Emil Jönsson Haag won two Olympic medals in cross-country skiing in 2014. In 2022, he won three Paralympic medals as sighted guide for Zebastian Modin, also in cross-country skiing

==Sighted guides==
There are sighted guides, such as Robin McKeever and Craig MacLean who have participated in both the Olympic and Paralympic Games. MacLean won a silver medal in the team sprint at the 2000 Olympic Games and a gold medal as a tandem pilot in the tandem sprint at the 2012 Paralympic Games.

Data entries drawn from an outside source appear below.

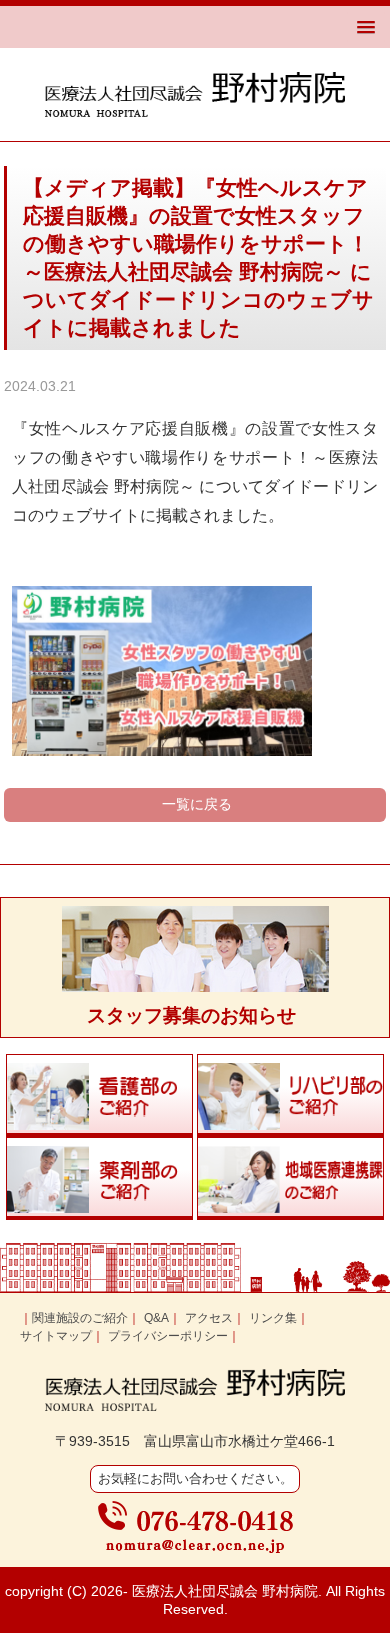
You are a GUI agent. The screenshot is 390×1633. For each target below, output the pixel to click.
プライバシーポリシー (168, 1336)
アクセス (209, 1318)
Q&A (156, 1318)
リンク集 (273, 1318)
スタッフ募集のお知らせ (191, 1015)
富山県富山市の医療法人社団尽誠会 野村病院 (195, 94)
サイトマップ (56, 1336)
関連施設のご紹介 (80, 1318)
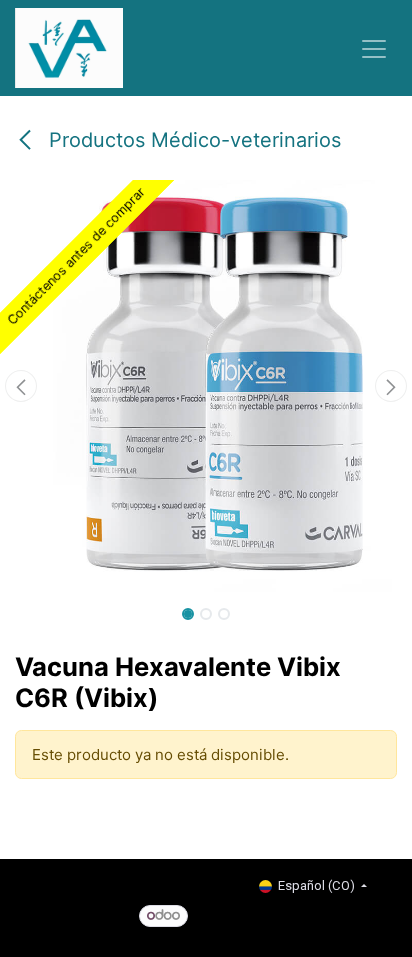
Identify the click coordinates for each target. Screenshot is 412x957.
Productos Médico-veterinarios (192, 140)
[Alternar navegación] (374, 48)
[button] (20, 386)
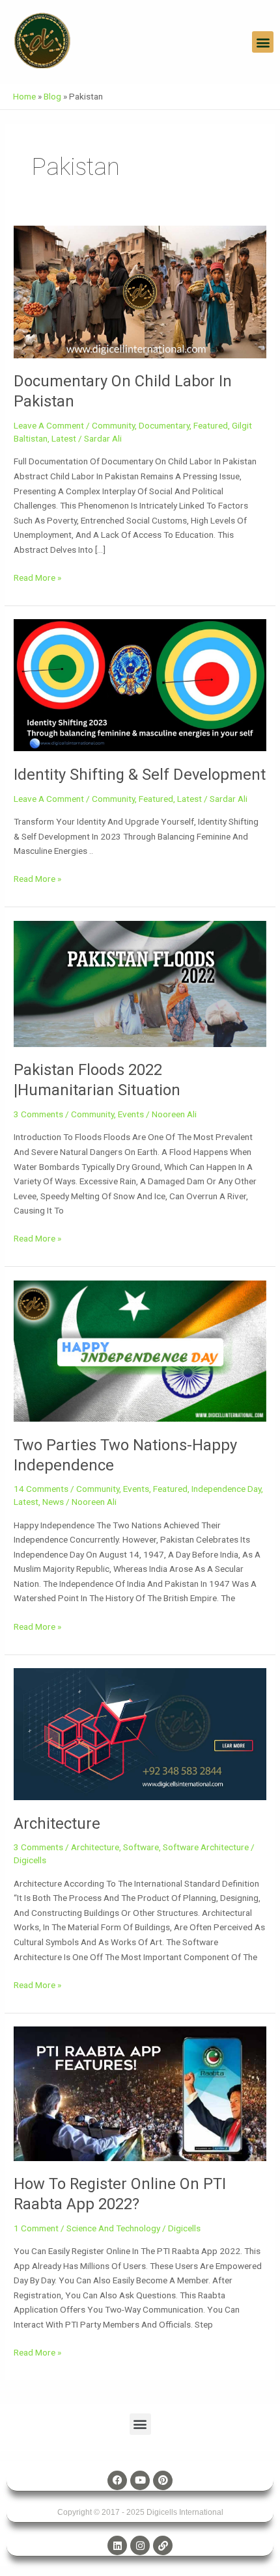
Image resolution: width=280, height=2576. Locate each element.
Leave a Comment (49, 425)
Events (131, 1114)
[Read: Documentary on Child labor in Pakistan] (140, 291)
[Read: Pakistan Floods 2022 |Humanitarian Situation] (140, 983)
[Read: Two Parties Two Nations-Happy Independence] (140, 1350)
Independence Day (226, 1488)
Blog (52, 96)
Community (113, 425)
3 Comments (38, 1114)
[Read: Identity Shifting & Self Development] (140, 685)
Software (141, 1847)
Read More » (37, 576)
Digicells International (185, 2512)
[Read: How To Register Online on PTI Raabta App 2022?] (140, 2093)
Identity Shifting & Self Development (140, 774)
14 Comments (41, 1488)
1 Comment (36, 2228)
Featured (210, 425)
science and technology (113, 2228)
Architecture (57, 1823)
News (53, 1501)
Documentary (164, 425)
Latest (63, 438)
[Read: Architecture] (140, 1733)
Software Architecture (206, 1847)
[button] (262, 42)
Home (24, 96)
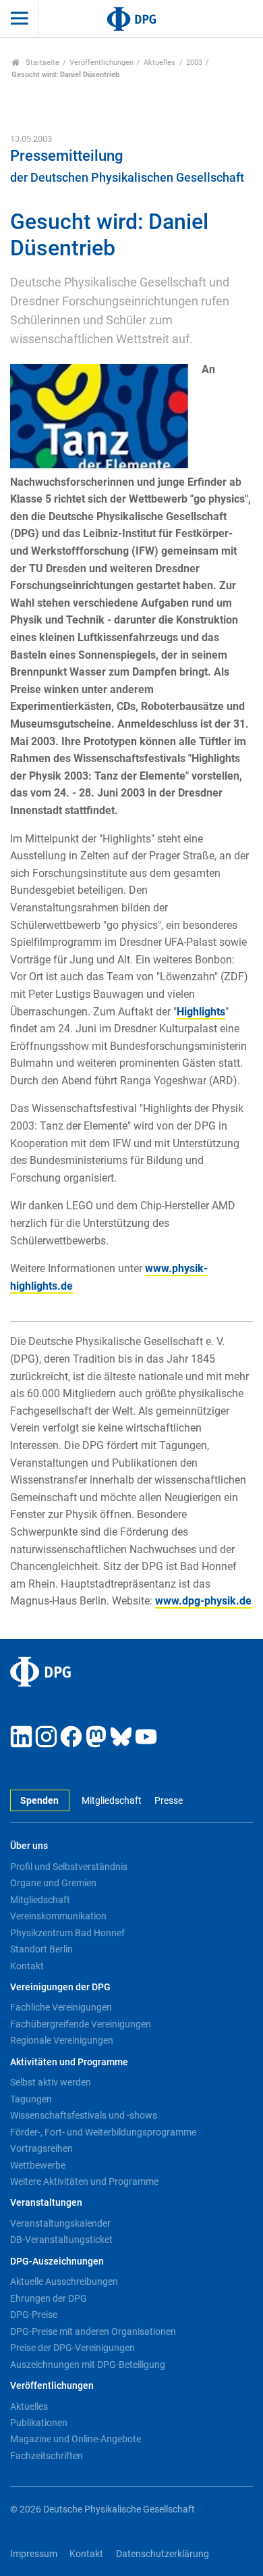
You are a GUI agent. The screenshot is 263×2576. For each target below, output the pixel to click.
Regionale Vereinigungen (61, 2040)
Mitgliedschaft (112, 1801)
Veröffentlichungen (101, 62)
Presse (168, 1801)
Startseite (41, 62)
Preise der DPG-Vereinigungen (72, 2347)
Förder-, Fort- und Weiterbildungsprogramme (103, 2132)
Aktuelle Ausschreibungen (64, 2281)
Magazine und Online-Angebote (75, 2438)
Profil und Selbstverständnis (68, 1866)
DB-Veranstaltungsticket (61, 2239)
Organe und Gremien (53, 1882)
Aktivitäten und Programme (69, 2062)
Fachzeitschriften (46, 2455)
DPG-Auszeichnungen (57, 2261)
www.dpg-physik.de (203, 1600)
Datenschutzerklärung (162, 2554)
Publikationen (38, 2422)
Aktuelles (159, 62)
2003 (194, 62)
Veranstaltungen (46, 2202)
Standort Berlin (41, 1949)
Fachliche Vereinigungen (61, 2007)
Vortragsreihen (41, 2148)
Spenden (39, 1801)
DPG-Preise (33, 2314)
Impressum (33, 2554)
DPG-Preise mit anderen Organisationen (93, 2331)
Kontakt (27, 1966)
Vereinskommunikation (58, 1916)
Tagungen (31, 2099)
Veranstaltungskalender (60, 2223)
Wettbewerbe (37, 2165)
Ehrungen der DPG (48, 2298)
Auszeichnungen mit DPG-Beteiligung (87, 2364)
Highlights (201, 1011)
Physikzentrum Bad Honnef (67, 1932)
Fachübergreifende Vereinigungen (80, 2024)
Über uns (29, 1846)
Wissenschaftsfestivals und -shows (83, 2115)
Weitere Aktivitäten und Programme (84, 2181)
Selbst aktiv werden (50, 2082)
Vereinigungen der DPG (60, 1987)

==Olympic wheelchair races==
From 1984 to 2004, numerous athletes competed in wheelchair racing at the Olympics. Medals were not awarded and the contests were incorporated into the Olympics athletics programme as demonstration events only. Wheelchair competitors in these races are not typically considered to have competed in the Olympics programme proper, as they were neither medal events nor incorporated able-bodied athletes.